Sediment Provenance and Transport in a Mixed Use, Mid-sized, Impaired Mid-Atlantic Watershed, Saucon Creek, Pennsylvania

ISBN-10
1267372745
ISBN-13
9781267372741
Pages
88
Language
English
Published
2012
Author
Rachel T. Baxter

Description

The Saucon Creek watershed in eastern Pennsylvania drains approximately 150 km2 of mixed use land that includes a significant legacy impact of mill dams and mill pond sediments. The watershed is impaired and undergoing a TMDL study driven by the hypothesis that high sediment loads are responsible for the impairment. The watershed has been instrumented to create a sediment budget in the context of its hydrology and response to storm events over summer and fall seasons of 2011, including many typical smaller to mid-size storms and a few extreme events such as the recent Hurricane Irene on 28 August 2011. A specific goal is to produce a model which links suspended sediment to turbidity given that turbidity is an easier proxy for continuous measurements over time including through flood hydrographs.
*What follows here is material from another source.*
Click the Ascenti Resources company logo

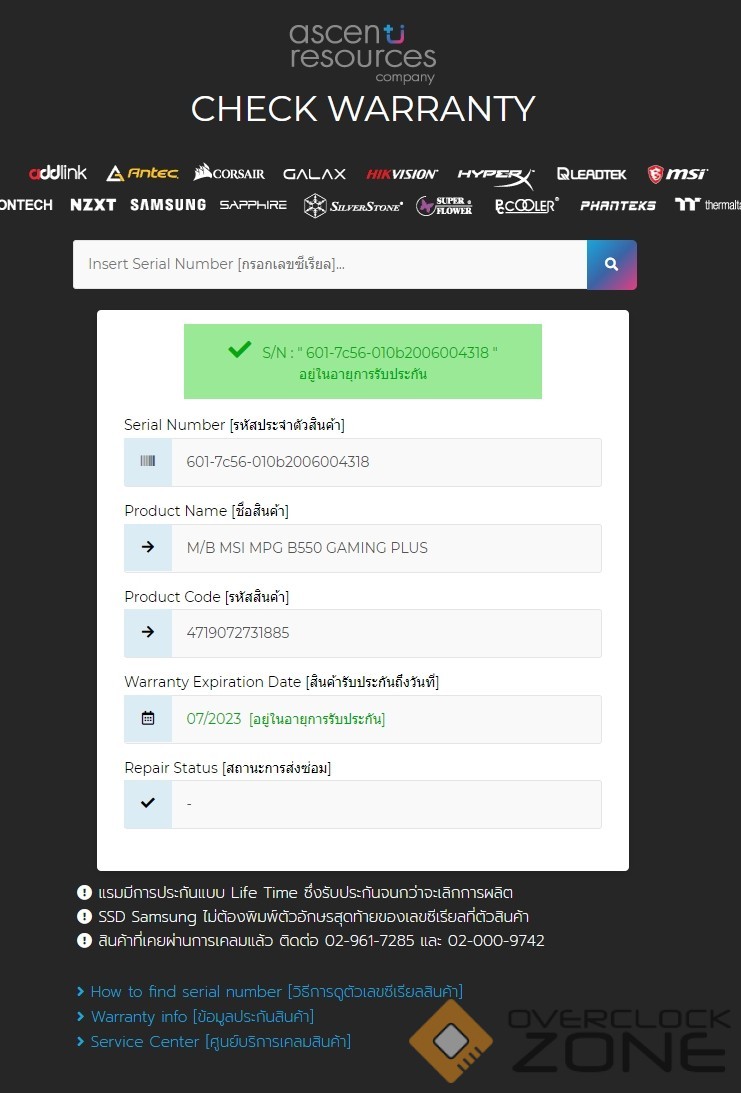pyautogui.click(x=363, y=53)
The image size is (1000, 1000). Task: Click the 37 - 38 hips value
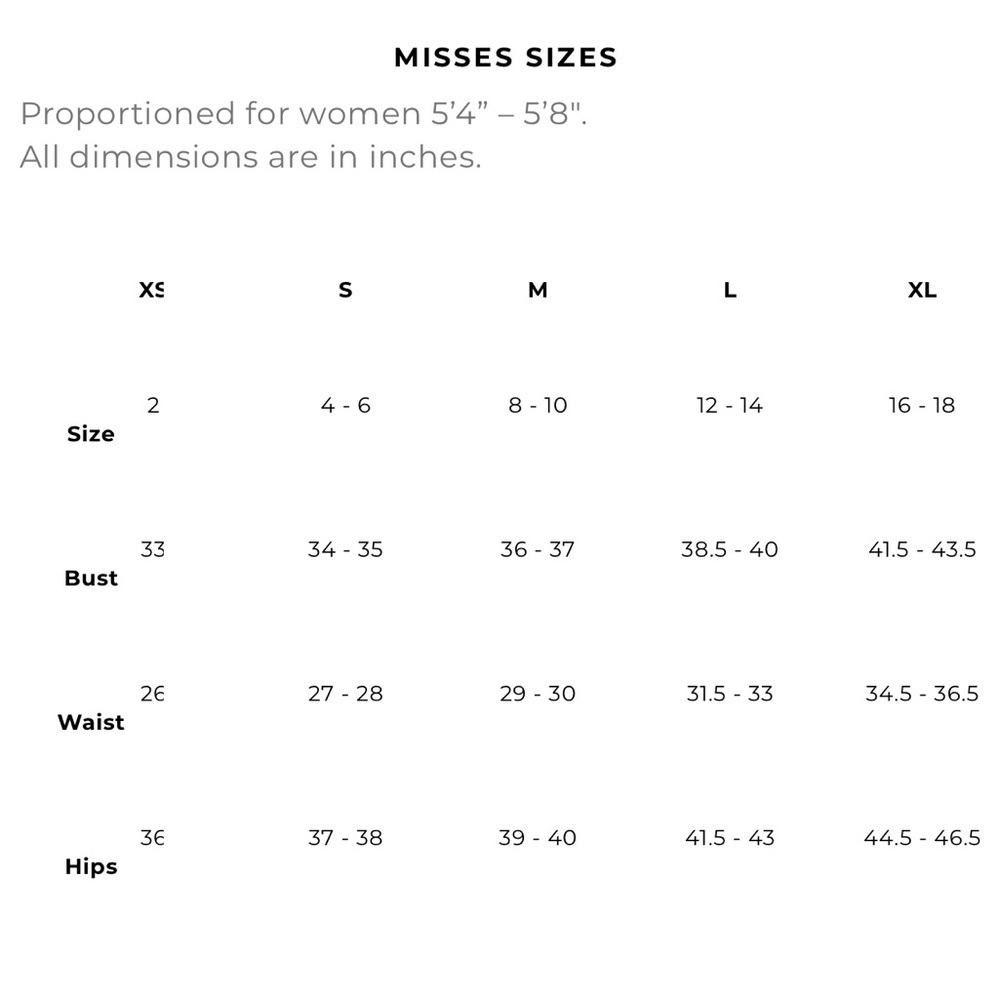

Suspended sediment provenance is being assessed through a fingerprinting approach using the fallout radionuclide 210Pb. Sampling and sediment processing in the radiogenic analysis is designed to account for the effects of grain size and total organic matter. Results indicate that the flux of suspended sediment in the trunk channel in the upper watershed approaches 15 m3 over an average 48 hour fall storm to several times that amount during hurricanes with an average discharge of 500,000 m3 and average precipitation of 3 cm. The provenance of this sediment appears to be a mixed contribution from both overland and legacy sources in which the overland sources dominate the steeper headwater portions of the watershed and legacy sediments dominate in the lower reaches. These results are consistent with earlier estimates that relate annual suspended sediment flux to channel widening, a phenomena clearly documented in historic air photos.